───── Stored data ─────
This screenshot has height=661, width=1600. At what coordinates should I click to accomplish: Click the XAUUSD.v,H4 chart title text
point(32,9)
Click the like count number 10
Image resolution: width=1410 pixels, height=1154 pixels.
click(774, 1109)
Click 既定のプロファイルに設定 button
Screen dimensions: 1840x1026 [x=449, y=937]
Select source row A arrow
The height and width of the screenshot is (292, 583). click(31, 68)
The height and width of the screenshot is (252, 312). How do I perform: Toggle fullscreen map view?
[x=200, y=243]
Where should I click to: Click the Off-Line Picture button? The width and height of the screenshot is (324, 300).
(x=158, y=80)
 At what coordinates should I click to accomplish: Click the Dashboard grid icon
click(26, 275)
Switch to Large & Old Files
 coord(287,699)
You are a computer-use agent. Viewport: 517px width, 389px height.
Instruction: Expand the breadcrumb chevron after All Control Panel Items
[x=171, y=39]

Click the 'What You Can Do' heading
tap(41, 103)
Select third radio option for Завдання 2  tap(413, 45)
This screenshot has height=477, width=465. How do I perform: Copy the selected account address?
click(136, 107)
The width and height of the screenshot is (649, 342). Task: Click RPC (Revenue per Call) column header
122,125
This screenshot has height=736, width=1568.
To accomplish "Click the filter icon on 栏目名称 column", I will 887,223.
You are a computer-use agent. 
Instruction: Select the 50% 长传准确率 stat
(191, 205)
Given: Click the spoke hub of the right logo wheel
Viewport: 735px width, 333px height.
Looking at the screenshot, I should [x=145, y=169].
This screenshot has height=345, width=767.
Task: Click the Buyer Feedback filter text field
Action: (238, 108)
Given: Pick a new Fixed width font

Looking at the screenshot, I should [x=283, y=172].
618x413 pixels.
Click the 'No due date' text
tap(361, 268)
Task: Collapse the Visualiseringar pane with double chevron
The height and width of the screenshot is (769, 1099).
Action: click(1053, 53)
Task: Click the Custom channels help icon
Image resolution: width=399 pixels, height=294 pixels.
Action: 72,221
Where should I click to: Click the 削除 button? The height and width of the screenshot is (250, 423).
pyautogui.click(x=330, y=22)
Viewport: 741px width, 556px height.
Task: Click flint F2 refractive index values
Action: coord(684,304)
─────
Work to complete — Copy the stretch of lines from the one containing "Task: Click the Custom channels help icon" through the last line above, keeping every character the same.

Answer for this exercise —
Task: Click the Custom channels help icon
Image resolution: width=399 pixels, height=294 pixels.
Action: 72,221
Where should I click to: Click the 削除 button? The height and width of the screenshot is (250, 423).
pyautogui.click(x=330, y=22)
Viewport: 741px width, 556px height.
Task: Click flint F2 refractive index values
Action: coord(684,304)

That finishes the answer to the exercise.